### 抜粋資料
┏━━

2015年 07月 12日
助言を表す want + to 不定詞
中学生のとき習うのが had better でしょうか。
●You had better do it.(あなたはそうした方がよい。)
ただし、had better は「~した方がよい」と習うんだけど、この表現はすごくきついから目上の人なんかに使うのはご法度だということは、皆さんご存じだと思います。
had better より should の方が忠告としては穏やかになりますね。
●You should do it.
語感をさらに弱くするために頭に Maybe を置くこともあります
●Maybe you should do it.
しかしながら、should の根底には「義務」があるので、場合によっては相手の気分を害することもあります。
should も使い方に注意が必要であることにかわりはありません。
もっと気軽に、当たり障りのない助言をしたいときに使える表現はないかな?

┗━━

### 提供情報
┏━━

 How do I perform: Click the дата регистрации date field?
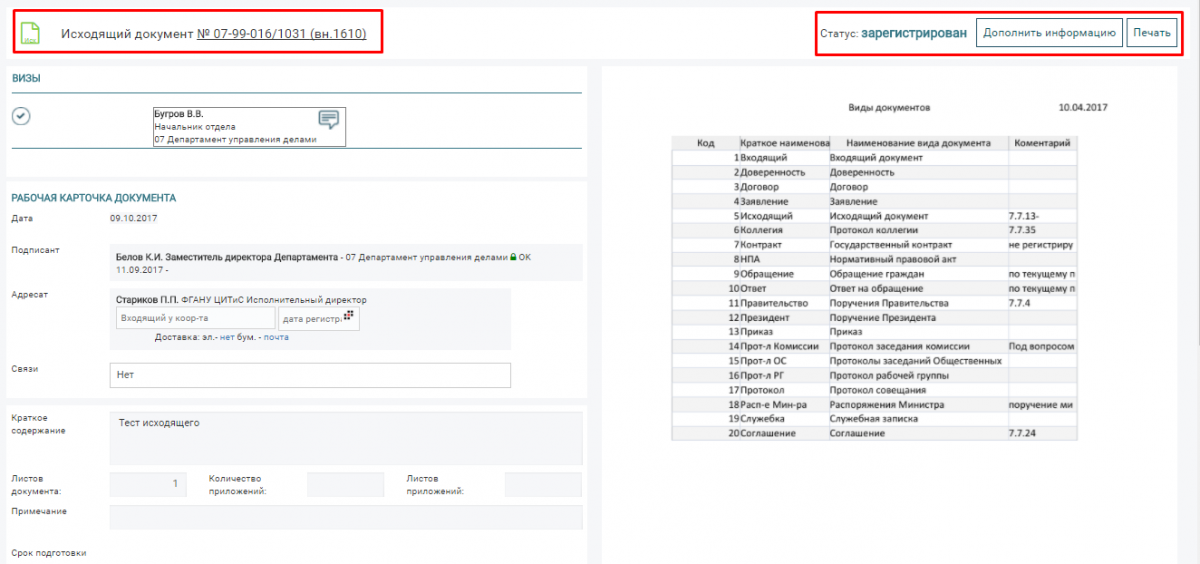(x=310, y=318)
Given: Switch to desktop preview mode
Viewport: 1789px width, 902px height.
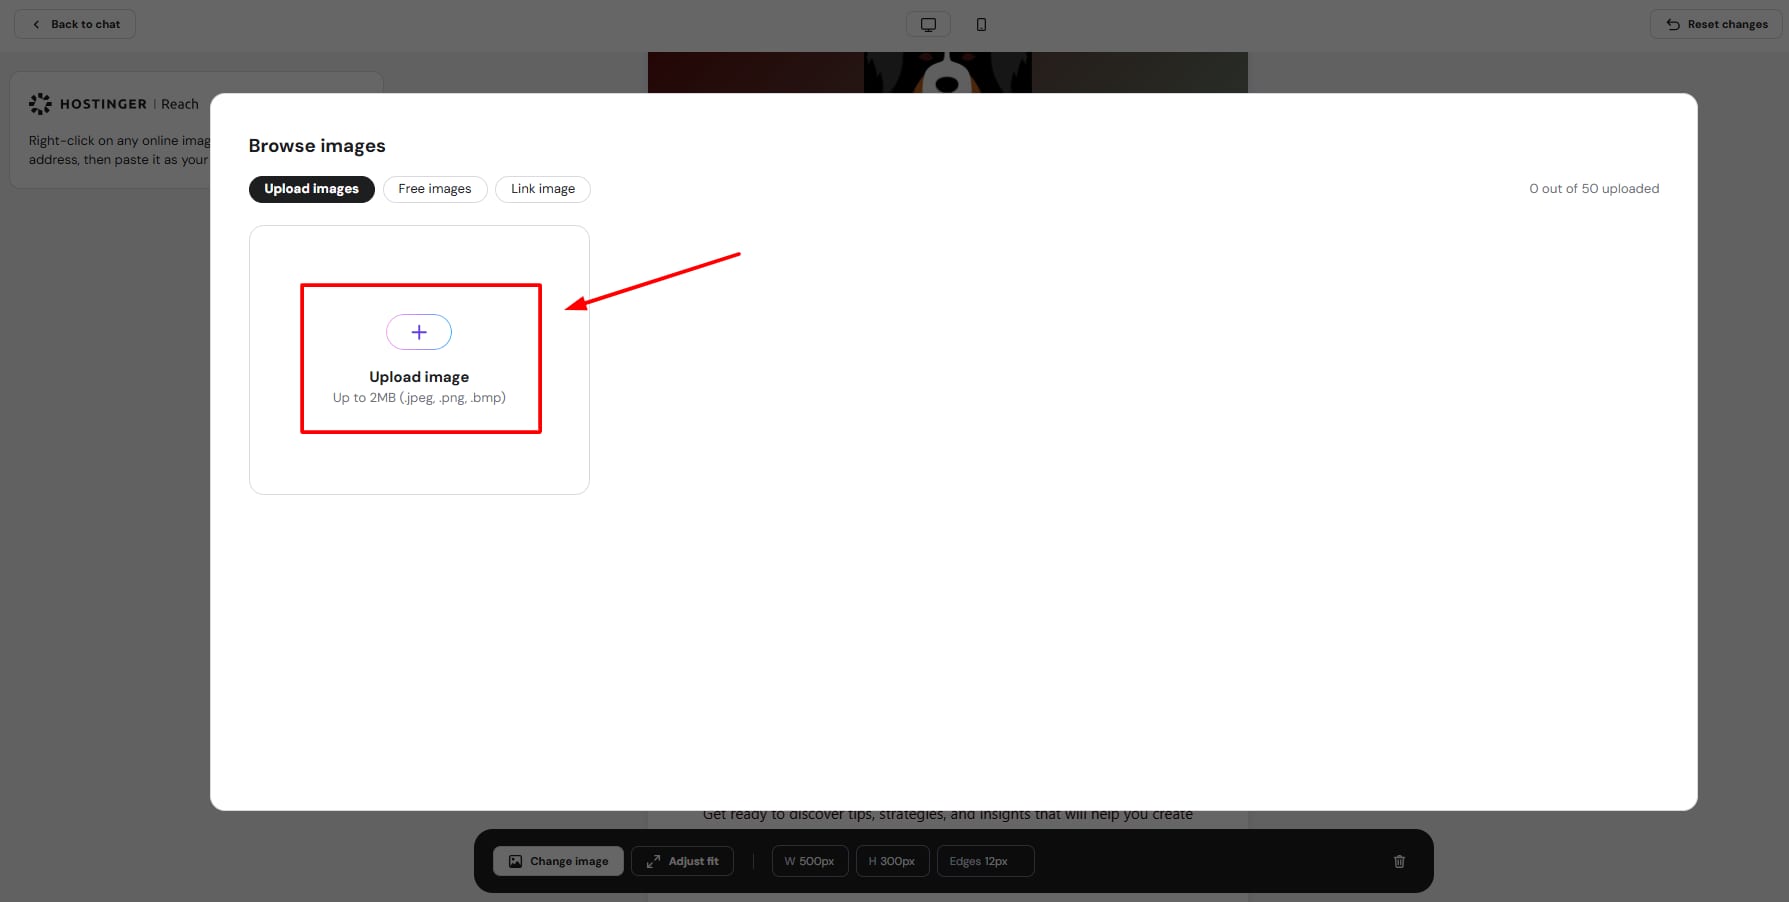Looking at the screenshot, I should pos(928,24).
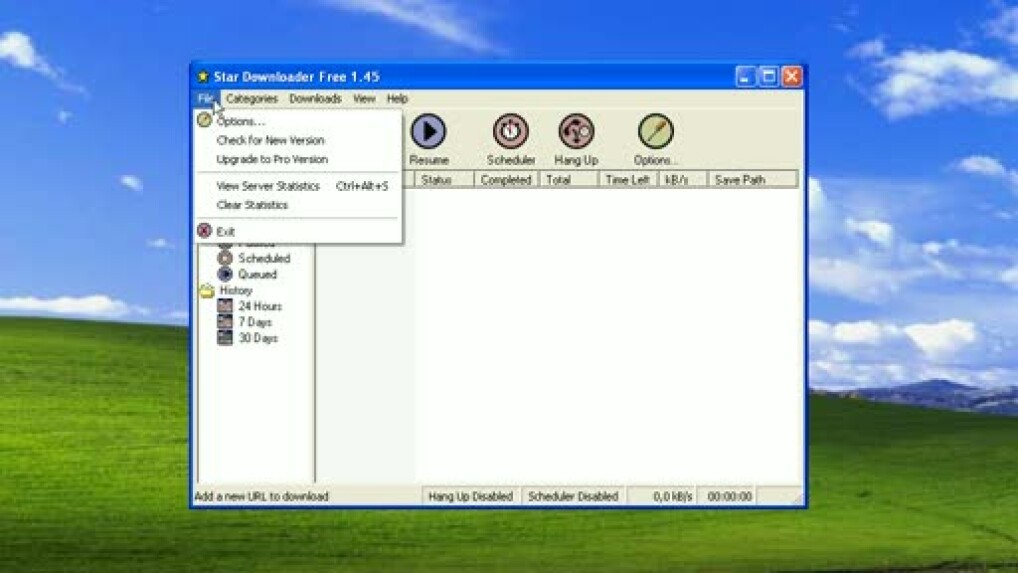Choose Options... in the File menu

coord(240,121)
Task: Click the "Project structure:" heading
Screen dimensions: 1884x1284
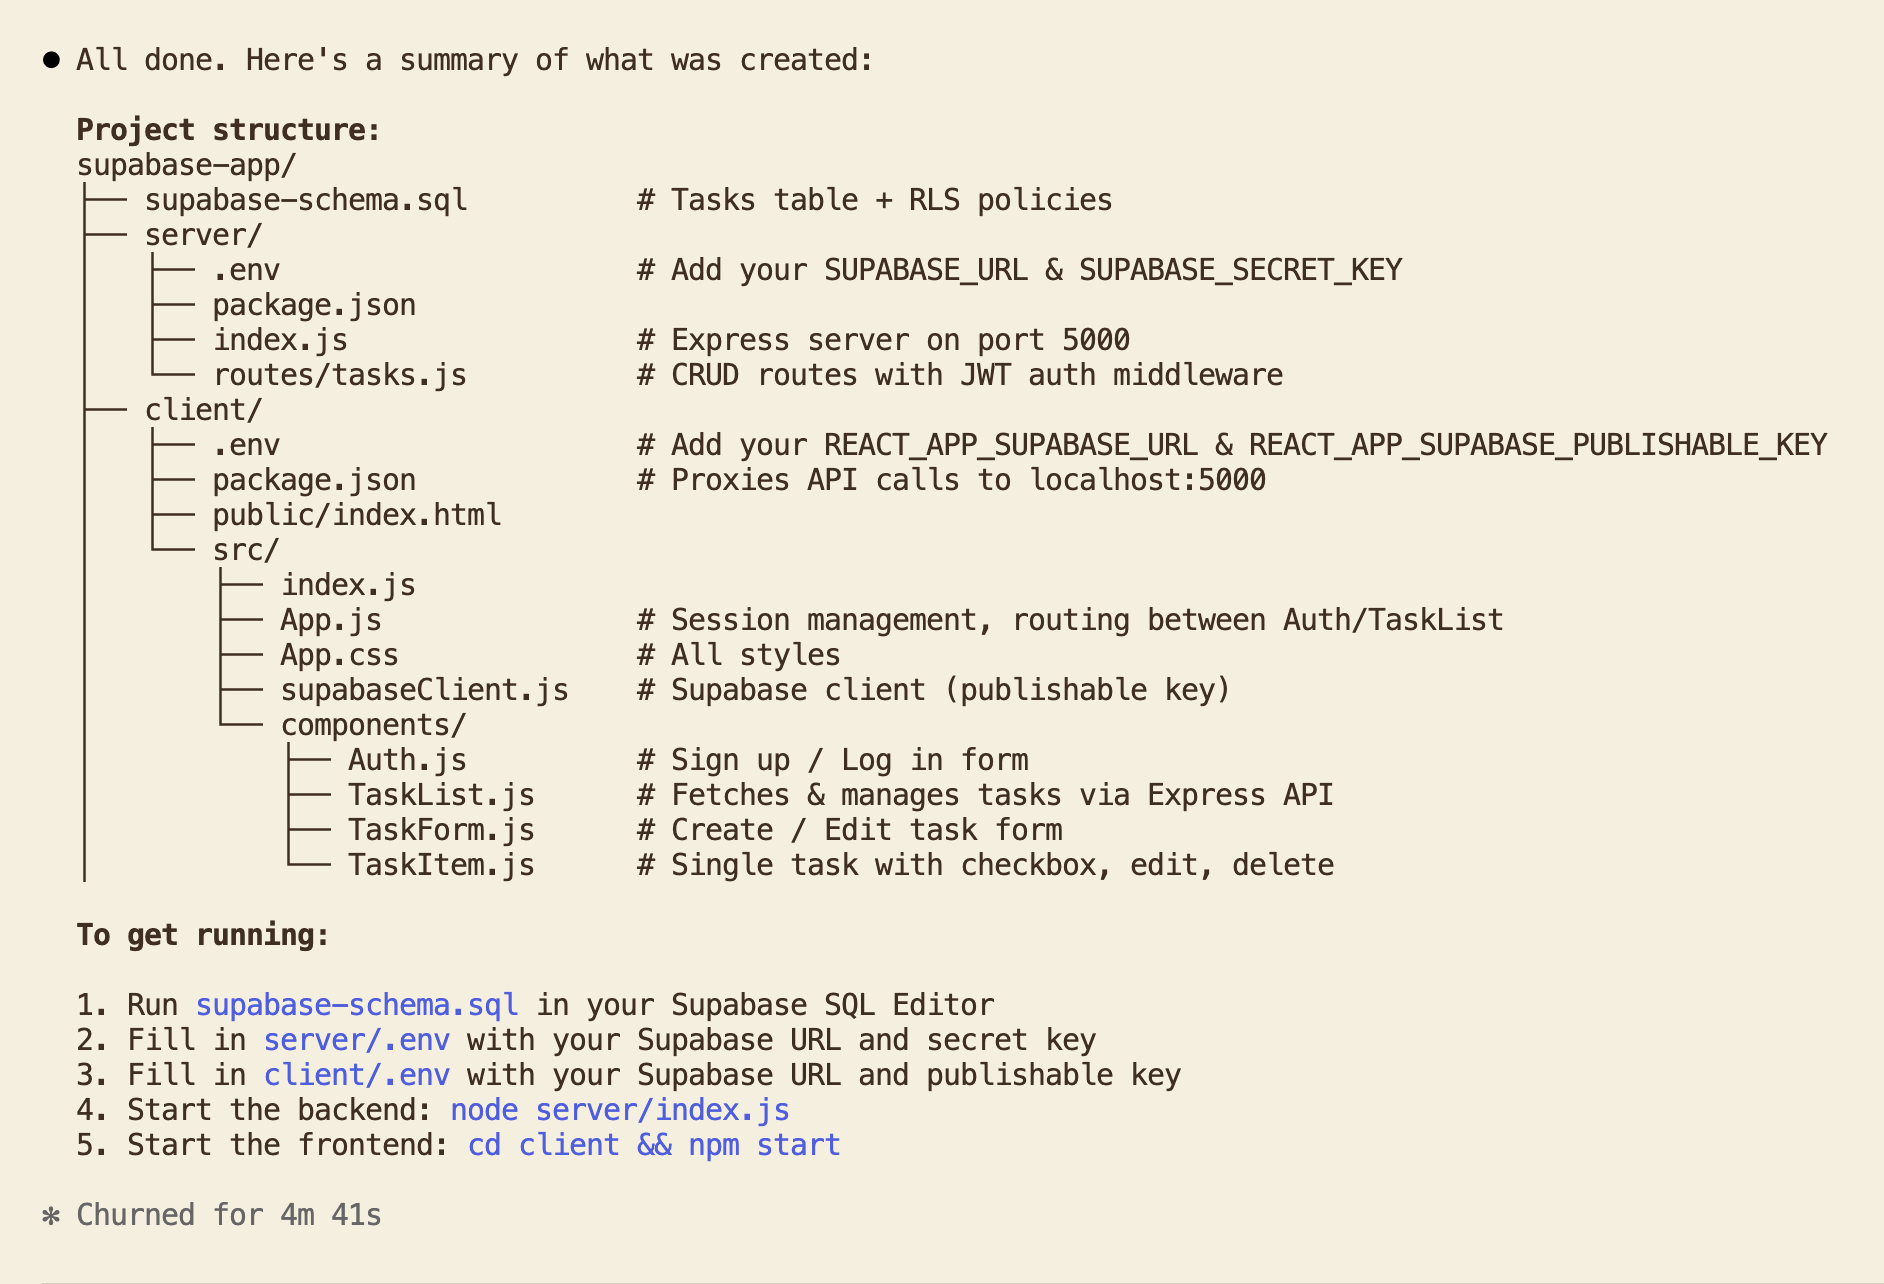Action: (228, 130)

┗━━

### 課題の目的
抜粋資料の一文「しかしながら、should の根底には「義務」があるので、場合によっては相手の気分を害することもあります。」を英語に翻訳してください。

### 回答
However, because "should" is fundamentally rooted in a sense of "obligation," it can sometimes offend the person you are speaking to.